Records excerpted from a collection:
----

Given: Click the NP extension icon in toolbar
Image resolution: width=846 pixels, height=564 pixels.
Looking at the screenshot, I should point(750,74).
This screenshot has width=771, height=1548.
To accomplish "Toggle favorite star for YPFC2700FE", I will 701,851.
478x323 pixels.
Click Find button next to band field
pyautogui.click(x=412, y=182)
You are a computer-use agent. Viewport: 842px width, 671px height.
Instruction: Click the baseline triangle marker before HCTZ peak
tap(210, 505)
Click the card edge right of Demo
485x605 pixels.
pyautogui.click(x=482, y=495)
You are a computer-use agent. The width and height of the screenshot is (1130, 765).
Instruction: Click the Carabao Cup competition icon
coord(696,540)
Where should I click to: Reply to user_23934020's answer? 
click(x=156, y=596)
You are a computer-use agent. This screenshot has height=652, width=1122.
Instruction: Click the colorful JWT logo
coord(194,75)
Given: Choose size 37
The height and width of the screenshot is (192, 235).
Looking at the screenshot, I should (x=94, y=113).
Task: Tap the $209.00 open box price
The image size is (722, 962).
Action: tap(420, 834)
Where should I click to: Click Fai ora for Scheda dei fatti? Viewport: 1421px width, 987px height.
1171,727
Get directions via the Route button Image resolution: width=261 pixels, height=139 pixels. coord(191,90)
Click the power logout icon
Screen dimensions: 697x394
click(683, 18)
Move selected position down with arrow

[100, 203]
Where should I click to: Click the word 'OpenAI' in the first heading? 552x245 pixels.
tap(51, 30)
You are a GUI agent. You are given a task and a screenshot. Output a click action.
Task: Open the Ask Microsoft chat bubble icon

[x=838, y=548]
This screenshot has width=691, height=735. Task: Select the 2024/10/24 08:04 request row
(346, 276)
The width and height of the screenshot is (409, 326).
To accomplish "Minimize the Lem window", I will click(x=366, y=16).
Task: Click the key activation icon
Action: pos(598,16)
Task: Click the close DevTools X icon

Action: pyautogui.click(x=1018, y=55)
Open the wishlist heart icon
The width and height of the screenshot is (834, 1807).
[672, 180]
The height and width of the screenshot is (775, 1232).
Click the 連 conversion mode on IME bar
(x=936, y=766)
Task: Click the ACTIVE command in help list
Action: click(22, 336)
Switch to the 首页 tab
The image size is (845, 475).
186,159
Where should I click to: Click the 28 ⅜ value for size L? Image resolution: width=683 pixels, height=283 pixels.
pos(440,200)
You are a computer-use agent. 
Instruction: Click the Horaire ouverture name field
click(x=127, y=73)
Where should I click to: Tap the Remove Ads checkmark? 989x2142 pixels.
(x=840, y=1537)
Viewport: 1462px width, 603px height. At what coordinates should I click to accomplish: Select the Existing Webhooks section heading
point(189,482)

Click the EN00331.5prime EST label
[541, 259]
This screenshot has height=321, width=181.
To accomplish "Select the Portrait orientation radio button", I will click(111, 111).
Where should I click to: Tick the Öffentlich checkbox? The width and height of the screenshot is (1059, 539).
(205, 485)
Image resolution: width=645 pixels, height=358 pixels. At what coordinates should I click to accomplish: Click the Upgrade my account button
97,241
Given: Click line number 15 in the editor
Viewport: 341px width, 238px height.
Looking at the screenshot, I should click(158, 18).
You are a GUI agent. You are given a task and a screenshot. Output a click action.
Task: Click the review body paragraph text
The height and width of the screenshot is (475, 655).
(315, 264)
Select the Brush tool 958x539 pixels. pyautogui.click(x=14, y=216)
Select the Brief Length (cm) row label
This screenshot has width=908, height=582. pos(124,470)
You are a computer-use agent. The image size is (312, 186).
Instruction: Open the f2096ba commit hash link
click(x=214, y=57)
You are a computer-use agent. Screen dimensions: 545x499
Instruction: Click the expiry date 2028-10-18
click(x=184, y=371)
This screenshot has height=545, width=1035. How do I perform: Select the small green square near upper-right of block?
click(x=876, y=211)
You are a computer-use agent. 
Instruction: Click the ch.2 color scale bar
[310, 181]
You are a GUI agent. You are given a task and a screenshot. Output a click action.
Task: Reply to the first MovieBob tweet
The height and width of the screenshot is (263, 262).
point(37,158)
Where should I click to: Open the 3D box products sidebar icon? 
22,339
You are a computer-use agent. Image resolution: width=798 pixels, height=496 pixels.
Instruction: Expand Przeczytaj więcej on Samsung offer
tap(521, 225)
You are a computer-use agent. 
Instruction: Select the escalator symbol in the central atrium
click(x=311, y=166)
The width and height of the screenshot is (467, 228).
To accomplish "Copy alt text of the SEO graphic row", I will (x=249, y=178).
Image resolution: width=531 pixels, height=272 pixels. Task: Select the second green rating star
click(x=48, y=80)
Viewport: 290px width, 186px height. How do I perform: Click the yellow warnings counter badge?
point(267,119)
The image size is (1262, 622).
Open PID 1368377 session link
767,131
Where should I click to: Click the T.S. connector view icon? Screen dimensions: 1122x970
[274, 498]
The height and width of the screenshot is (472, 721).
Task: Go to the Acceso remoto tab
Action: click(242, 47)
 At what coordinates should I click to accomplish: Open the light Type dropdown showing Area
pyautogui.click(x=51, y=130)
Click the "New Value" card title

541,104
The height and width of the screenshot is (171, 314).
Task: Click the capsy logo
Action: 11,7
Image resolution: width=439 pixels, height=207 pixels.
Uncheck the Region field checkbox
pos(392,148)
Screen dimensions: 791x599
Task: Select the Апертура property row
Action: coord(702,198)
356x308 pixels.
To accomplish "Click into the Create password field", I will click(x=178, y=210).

----

• **Task brief**
Restate the data exactly, keeping every line intact.

• **Result of the task**
Given: Click the NP extension icon in toolbar
Image resolution: width=846 pixels, height=564 pixels.
Looking at the screenshot, I should point(750,74).
This screenshot has width=771, height=1548.
To accomplish "Toggle favorite star for YPFC2700FE", I will 701,851.
478x323 pixels.
Click Find button next to band field
pyautogui.click(x=412, y=182)
You are a computer-use agent. Viewport: 842px width, 671px height.
Instruction: Click the baseline triangle marker before HCTZ peak
tap(210, 505)
Click the card edge right of Demo
485x605 pixels.
pyautogui.click(x=482, y=495)
You are a computer-use agent. The width and height of the screenshot is (1130, 765).
Instruction: Click the Carabao Cup competition icon
coord(696,540)
Where should I click to: Reply to user_23934020's answer? 
click(x=156, y=596)
You are a computer-use agent. This screenshot has height=652, width=1122.
Instruction: Click the colorful JWT logo
coord(194,75)
Given: Choose size 37
The height and width of the screenshot is (192, 235).
Looking at the screenshot, I should (x=94, y=113).
Task: Tap the $209.00 open box price
The image size is (722, 962).
Action: tap(420, 834)
Where should I click to: Click Fai ora for Scheda dei fatti? Viewport: 1421px width, 987px height.
1171,727
Get directions via the Route button Image resolution: width=261 pixels, height=139 pixels. coord(191,90)
Click the power logout icon
Screen dimensions: 697x394
click(683, 18)
Move selected position down with arrow

[100, 203]
Where should I click to: Click the word 'OpenAI' in the first heading? 552x245 pixels.
tap(51, 30)
You are a GUI agent. You are given a task and a screenshot. Output a click action.
Task: Open the Ask Microsoft chat bubble icon

[x=838, y=548]
This screenshot has width=691, height=735. Task: Select the 2024/10/24 08:04 request row
(346, 276)
The width and height of the screenshot is (409, 326).
To accomplish "Minimize the Lem window", I will click(x=366, y=16).
Task: Click the key activation icon
Action: pos(598,16)
Task: Click the close DevTools X icon

Action: pyautogui.click(x=1018, y=55)
Open the wishlist heart icon
The width and height of the screenshot is (834, 1807).
[672, 180]
The height and width of the screenshot is (775, 1232).
Click the 連 conversion mode on IME bar
(x=936, y=766)
Task: Click the ACTIVE command in help list
Action: click(22, 336)
Switch to the 首页 tab
The image size is (845, 475).
186,159
Where should I click to: Click the 28 ⅜ value for size L? Image resolution: width=683 pixels, height=283 pixels.
pos(440,200)
You are a computer-use agent. 
Instruction: Click the Horaire ouverture name field
click(x=127, y=73)
Where should I click to: Tap the Remove Ads checkmark? 989x2142 pixels.
(x=840, y=1537)
Viewport: 1462px width, 603px height. At what coordinates should I click to accomplish: Select the Existing Webhooks section heading
point(189,482)

Click the EN00331.5prime EST label
[541, 259]
This screenshot has height=321, width=181.
To accomplish "Select the Portrait orientation radio button", I will click(111, 111).
Where should I click to: Tick the Öffentlich checkbox? The width and height of the screenshot is (1059, 539).
(205, 485)
Image resolution: width=645 pixels, height=358 pixels. At what coordinates should I click to accomplish: Click the Upgrade my account button
97,241
Given: Click line number 15 in the editor
Viewport: 341px width, 238px height.
Looking at the screenshot, I should click(158, 18).
You are a GUI agent. You are given a task and a screenshot. Output a click action.
Task: Click the review body paragraph text
The height and width of the screenshot is (475, 655).
(315, 264)
Select the Brush tool 958x539 pixels. pyautogui.click(x=14, y=216)
Select the Brief Length (cm) row label
This screenshot has width=908, height=582. pos(124,470)
You are a computer-use agent. The image size is (312, 186).
Instruction: Open the f2096ba commit hash link
click(x=214, y=57)
You are a computer-use agent. Screen dimensions: 545x499
Instruction: Click the expiry date 2028-10-18
click(x=184, y=371)
This screenshot has height=545, width=1035. How do I perform: Select the small green square near upper-right of block?
click(x=876, y=211)
You are a computer-use agent. 
Instruction: Click the ch.2 color scale bar
[310, 181]
You are a GUI agent. You are given a task and a screenshot. Output a click action.
Task: Reply to the first MovieBob tweet
The height and width of the screenshot is (263, 262).
point(37,158)
Where should I click to: Open the 3D box products sidebar icon? 
22,339
You are a computer-use agent. Image resolution: width=798 pixels, height=496 pixels.
Instruction: Expand Przeczytaj więcej on Samsung offer
tap(521, 225)
You are a computer-use agent. 
Instruction: Select the escalator symbol in the central atrium
click(x=311, y=166)
The width and height of the screenshot is (467, 228).
To accomplish "Copy alt text of the SEO graphic row", I will (x=249, y=178).
Image resolution: width=531 pixels, height=272 pixels. Task: Select the second green rating star
click(x=48, y=80)
Viewport: 290px width, 186px height. How do I perform: Click the yellow warnings counter badge?
point(267,119)
The image size is (1262, 622).
Open PID 1368377 session link
767,131
Where should I click to: Click the T.S. connector view icon? Screen dimensions: 1122x970
[274, 498]
The height and width of the screenshot is (472, 721).
Task: Go to the Acceso remoto tab
Action: click(242, 47)
 At what coordinates should I click to accomplish: Open the light Type dropdown showing Area
pyautogui.click(x=51, y=130)
Click the "New Value" card title

541,104
The height and width of the screenshot is (171, 314).
Task: Click the capsy logo
Action: 11,7
Image resolution: width=439 pixels, height=207 pixels.
Uncheck the Region field checkbox
pos(392,148)
Screen dimensions: 791x599
Task: Select the Апертура property row
Action: coord(702,198)
356x308 pixels.
To accomplish "Click into the Create password field", I will click(x=178, y=210).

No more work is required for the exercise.